Sağlık Emekçileri Sendikası ise üyelerinde çağrı yaparak bütün üyelerini afet bölgesinde görev almaya çağırdı. Sağlık emekçileri de gönüllü olarak afet bölgesine giderek depremden etkilenen halkın ihtiyaçları için nöbete başladılar. İşçi ve kamu emekçisi sendikalarının yanı sıra Türk Tabipleri Birliği, Türk Mühendis ve Mimar Odaları Birliği, Çağdaş Hukukçular Derneği gibi emek örgütleri kurdukları dayanışma ağları ile hem yardım topladı hem de bölgeye gönüllüler aracılığıyla desteğe koştu.

Maden işçileri mucize yarattı

1999’da gerçekleşen depremlerde yüzlerce canımızı enkaz altından çıkaran maden işçileri yine enkazın altından birçok insanımızı kurtardılar. Türkiye Taşkömürü Kurumu'nda (TTK) 3 bin 550 maden işçisi deprem bölgesinde arama kurtarma faaliyetlerine katıldı. Ahşap malzemelerle tavanın göçmesi engellenerek uygulanan ve maden kazalarında da kullanılan domuz damı yöntemi sayesinde madenciler onlarca canı enkaz altından çıkardılar.

Deprem meydana geldiği gibi bir seferberlik ile ülke çapındaki maden işçileri deprem bölgesine hızlıca yönlendirilseydi çok daha fazla insanın canı kurtarılabilirdi. TTK’ya bağlı işçiler gibi özel madenlerde çalışan işçilerin de arama kurtarma faaliyetleriyle katılmaları sağlanmalıydı. Fakat devlet hiçbir özel işletmeye bir yükümlülük getirmediği gibi özel maden işletmelerini de es geçti.
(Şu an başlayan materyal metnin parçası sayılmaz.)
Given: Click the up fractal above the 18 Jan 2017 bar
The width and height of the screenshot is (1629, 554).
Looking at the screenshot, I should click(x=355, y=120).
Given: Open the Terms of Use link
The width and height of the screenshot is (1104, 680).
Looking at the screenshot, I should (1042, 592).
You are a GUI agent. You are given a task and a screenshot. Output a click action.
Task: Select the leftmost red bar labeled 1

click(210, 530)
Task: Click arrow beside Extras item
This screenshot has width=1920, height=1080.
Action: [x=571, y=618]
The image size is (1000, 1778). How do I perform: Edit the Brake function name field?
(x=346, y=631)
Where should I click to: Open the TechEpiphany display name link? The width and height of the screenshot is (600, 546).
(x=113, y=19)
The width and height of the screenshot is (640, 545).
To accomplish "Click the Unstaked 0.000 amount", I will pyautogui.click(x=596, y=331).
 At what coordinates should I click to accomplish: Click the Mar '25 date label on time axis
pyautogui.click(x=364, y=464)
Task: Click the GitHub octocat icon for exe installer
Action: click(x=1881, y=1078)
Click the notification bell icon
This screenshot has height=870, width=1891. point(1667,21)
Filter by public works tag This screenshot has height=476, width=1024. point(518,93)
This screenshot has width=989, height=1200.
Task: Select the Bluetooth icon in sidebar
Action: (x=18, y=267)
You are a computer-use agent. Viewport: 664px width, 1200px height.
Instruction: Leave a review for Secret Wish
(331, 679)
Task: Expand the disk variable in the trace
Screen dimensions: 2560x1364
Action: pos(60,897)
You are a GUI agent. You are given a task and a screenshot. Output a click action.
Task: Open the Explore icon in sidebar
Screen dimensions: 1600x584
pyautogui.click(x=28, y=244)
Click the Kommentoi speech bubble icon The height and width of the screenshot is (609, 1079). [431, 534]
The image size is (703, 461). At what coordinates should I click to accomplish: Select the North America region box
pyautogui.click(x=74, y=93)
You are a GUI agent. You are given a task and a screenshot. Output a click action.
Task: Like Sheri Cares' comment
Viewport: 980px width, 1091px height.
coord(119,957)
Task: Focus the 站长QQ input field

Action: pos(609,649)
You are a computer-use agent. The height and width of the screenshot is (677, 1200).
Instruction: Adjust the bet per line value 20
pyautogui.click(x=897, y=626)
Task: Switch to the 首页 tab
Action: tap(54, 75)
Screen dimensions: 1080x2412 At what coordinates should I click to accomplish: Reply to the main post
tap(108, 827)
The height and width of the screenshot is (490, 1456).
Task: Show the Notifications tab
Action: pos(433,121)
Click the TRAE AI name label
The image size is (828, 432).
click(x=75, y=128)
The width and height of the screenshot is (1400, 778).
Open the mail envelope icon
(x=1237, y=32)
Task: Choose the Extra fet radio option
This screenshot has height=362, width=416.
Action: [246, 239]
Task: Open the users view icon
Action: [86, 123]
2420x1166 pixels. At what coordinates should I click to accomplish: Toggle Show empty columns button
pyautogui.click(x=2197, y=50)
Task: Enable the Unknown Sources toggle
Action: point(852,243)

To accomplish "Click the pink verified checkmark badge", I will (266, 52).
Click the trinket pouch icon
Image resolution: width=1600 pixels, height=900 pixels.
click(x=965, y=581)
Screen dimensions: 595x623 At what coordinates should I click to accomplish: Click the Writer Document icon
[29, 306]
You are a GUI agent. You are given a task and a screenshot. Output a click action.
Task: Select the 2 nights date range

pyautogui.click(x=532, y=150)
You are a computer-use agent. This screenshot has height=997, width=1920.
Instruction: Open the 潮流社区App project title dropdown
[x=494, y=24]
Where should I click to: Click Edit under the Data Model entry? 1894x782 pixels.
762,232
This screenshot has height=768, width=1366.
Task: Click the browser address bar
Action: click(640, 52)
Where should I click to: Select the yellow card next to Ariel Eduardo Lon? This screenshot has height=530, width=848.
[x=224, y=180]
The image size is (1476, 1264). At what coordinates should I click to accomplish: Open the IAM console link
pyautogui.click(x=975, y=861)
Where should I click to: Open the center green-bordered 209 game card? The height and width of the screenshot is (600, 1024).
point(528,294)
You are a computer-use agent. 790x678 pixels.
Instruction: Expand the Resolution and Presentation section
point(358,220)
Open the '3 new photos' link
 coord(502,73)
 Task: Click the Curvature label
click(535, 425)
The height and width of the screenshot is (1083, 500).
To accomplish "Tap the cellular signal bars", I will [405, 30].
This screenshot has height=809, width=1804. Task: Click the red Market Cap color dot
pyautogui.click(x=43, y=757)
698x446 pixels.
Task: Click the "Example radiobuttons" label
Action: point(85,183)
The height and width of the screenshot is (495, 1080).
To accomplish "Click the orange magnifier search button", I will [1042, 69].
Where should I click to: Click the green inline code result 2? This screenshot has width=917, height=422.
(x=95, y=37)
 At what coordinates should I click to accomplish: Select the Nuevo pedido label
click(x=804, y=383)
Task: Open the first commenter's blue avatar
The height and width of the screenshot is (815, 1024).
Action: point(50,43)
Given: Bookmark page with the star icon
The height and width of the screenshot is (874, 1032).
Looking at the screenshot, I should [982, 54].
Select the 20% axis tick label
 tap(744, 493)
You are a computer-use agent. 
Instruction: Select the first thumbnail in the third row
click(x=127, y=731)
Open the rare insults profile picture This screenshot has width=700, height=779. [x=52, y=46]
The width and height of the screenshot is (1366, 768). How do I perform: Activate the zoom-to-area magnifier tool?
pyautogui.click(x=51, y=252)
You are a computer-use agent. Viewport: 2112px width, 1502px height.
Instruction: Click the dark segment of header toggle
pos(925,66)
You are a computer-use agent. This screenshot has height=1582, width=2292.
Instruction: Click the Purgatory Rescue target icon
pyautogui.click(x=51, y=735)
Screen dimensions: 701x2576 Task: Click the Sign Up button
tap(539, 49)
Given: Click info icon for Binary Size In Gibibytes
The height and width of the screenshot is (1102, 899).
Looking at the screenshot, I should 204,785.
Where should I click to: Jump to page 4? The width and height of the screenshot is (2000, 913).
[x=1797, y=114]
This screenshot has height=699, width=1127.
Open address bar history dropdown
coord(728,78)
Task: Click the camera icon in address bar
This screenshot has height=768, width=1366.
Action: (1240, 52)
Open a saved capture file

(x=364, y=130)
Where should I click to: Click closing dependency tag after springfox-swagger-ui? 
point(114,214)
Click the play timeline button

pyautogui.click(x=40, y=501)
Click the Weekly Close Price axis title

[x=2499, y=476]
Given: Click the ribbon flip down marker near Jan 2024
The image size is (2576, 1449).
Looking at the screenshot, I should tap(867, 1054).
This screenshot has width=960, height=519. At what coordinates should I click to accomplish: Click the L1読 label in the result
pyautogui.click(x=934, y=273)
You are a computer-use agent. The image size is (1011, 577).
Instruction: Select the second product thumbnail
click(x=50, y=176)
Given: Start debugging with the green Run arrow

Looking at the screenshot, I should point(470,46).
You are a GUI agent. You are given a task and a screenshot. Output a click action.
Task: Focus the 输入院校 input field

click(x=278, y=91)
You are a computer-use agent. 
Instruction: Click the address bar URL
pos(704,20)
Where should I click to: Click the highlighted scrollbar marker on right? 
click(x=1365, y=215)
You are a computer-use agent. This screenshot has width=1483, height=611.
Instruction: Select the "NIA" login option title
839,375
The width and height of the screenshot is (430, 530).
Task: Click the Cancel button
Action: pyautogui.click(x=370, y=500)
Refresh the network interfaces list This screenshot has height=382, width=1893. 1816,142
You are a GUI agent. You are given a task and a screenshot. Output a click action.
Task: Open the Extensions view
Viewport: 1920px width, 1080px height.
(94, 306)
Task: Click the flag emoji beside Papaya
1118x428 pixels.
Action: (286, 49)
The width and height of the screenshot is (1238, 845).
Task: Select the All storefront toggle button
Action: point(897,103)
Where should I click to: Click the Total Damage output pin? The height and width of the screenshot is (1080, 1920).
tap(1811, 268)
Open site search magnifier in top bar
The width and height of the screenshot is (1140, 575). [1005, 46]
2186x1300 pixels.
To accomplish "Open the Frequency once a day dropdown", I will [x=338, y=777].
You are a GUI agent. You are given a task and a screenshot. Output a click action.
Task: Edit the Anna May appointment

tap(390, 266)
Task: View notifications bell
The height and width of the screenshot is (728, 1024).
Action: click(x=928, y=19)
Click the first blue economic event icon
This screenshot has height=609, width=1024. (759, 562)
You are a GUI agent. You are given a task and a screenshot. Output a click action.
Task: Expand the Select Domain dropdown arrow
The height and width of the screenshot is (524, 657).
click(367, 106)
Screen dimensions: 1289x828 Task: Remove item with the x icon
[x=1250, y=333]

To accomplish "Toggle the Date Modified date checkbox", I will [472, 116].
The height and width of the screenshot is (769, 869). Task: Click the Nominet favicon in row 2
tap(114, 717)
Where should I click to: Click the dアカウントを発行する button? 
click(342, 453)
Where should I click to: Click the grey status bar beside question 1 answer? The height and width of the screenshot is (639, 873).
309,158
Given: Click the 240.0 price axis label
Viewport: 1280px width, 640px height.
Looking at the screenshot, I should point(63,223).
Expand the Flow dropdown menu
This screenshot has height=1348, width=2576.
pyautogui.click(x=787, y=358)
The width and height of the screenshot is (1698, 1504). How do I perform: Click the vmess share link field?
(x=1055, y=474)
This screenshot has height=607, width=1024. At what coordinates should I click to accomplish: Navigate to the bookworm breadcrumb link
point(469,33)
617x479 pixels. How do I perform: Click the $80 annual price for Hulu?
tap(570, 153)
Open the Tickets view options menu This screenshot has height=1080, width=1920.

Sınıf dayanışması nice canları kurtardı, halkın yaralarını da nasırlı eller saracak

Gerçek gazetesi olarak Şubat sayımızın manşetinde “Depremin enkazından canlarımızı, sistemin enkazından halkları emeğin gücü kurtaracak” dedik. Bugüne kadar da bunun gerçekleştiğini, emekçinin yardımına yine emekçilerin gönüllü olarak koştuğunu gördük. Maalesef on binlerce insanımız, canımız enkazların altında can verdi. Kalanlar ise büyük bir yara aldı. Açılan bu yaraları sarmak için önümüzdeki günlerde de sınıf dayanışmasını yükseltmemiz gerekiyor. Fakat yaraları sardığımız gibi yaşanacak yeni felaketlerin önüne geçmemiz, kapitalist düzenin enkazından halkımızı çıkarmamız gerekiyor. Bunun yolu ise ancak ve ancak işçi sınıfının etrafında birleşip sınıf mücadelesini büyütmekten geçiyor.